* [THE TASK]
All of the entries are to be written out again verbatim.
**** STORED DATA
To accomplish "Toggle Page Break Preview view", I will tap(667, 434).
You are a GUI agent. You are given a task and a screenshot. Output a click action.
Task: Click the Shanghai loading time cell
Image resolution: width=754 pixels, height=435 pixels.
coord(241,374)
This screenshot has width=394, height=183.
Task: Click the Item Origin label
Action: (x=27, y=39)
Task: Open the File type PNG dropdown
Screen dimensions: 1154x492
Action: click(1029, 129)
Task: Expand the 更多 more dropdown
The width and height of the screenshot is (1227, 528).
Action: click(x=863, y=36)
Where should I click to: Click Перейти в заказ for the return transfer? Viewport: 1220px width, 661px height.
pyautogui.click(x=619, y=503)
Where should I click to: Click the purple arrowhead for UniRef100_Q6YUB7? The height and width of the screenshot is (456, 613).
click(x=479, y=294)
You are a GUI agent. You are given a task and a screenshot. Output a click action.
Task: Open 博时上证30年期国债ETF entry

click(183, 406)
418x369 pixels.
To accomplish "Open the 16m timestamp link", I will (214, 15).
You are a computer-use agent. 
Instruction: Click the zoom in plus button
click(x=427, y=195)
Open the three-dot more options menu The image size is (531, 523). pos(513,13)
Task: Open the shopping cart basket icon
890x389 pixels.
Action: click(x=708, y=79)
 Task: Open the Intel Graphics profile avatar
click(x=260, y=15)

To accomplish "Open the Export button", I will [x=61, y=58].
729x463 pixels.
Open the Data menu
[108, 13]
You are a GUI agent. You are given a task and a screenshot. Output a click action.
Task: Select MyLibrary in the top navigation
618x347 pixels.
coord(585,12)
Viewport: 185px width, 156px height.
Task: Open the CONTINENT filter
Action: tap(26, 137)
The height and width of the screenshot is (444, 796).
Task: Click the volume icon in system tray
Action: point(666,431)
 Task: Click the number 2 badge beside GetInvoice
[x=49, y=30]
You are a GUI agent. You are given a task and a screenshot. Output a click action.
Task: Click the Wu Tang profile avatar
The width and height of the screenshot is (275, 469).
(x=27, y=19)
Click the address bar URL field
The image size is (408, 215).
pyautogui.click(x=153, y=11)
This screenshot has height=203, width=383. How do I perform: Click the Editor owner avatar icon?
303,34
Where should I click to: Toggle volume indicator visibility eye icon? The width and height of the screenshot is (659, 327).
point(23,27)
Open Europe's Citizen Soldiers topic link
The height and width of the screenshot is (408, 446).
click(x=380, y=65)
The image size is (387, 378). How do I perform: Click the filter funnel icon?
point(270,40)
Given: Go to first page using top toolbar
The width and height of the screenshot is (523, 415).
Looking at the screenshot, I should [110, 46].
********
* [REPLY TO THE TASK]
To accomplish "Toggle Page Break Preview view", I will tap(667, 434).
You are a GUI agent. You are given a task and a screenshot. Output a click action.
Task: Click the Shanghai loading time cell
Image resolution: width=754 pixels, height=435 pixels.
coord(241,374)
This screenshot has width=394, height=183.
Task: Click the Item Origin label
Action: (x=27, y=39)
Task: Open the File type PNG dropdown
Screen dimensions: 1154x492
Action: click(1029, 129)
Task: Expand the 更多 more dropdown
The width and height of the screenshot is (1227, 528).
Action: click(x=863, y=36)
Where should I click to: Click Перейти в заказ for the return transfer? Viewport: 1220px width, 661px height.
pyautogui.click(x=619, y=503)
Where should I click to: Click the purple arrowhead for UniRef100_Q6YUB7? The height and width of the screenshot is (456, 613).
click(x=479, y=294)
You are a GUI agent. You are given a task and a screenshot. Output a click action.
Task: Open 博时上证30年期国债ETF entry

click(183, 406)
418x369 pixels.
To accomplish "Open the 16m timestamp link", I will (214, 15).
You are a computer-use agent. 
Instruction: Click the zoom in plus button
click(x=427, y=195)
Open the three-dot more options menu The image size is (531, 523). pos(513,13)
Task: Open the shopping cart basket icon
890x389 pixels.
Action: click(x=708, y=79)
 Task: Open the Intel Graphics profile avatar
click(x=260, y=15)

To accomplish "Open the Export button", I will [x=61, y=58].
729x463 pixels.
Open the Data menu
[108, 13]
You are a GUI agent. You are given a task and a screenshot. Output a click action.
Task: Select MyLibrary in the top navigation
618x347 pixels.
coord(585,12)
Viewport: 185px width, 156px height.
Task: Open the CONTINENT filter
Action: tap(26, 137)
The height and width of the screenshot is (444, 796).
Task: Click the volume icon in system tray
Action: point(666,431)
 Task: Click the number 2 badge beside GetInvoice
[x=49, y=30]
You are a GUI agent. You are given a task and a screenshot. Output a click action.
Task: Click the Wu Tang profile avatar
The width and height of the screenshot is (275, 469).
(x=27, y=19)
Click the address bar URL field
The image size is (408, 215).
pyautogui.click(x=153, y=11)
This screenshot has height=203, width=383. How do I perform: Click the Editor owner avatar icon?
303,34
Where should I click to: Toggle volume indicator visibility eye icon? The width and height of the screenshot is (659, 327).
point(23,27)
Open Europe's Citizen Soldiers topic link
The height and width of the screenshot is (408, 446).
click(x=380, y=65)
The image size is (387, 378). How do I perform: Click the filter funnel icon?
point(270,40)
Given: Go to first page using top toolbar
The width and height of the screenshot is (523, 415).
Looking at the screenshot, I should [110, 46].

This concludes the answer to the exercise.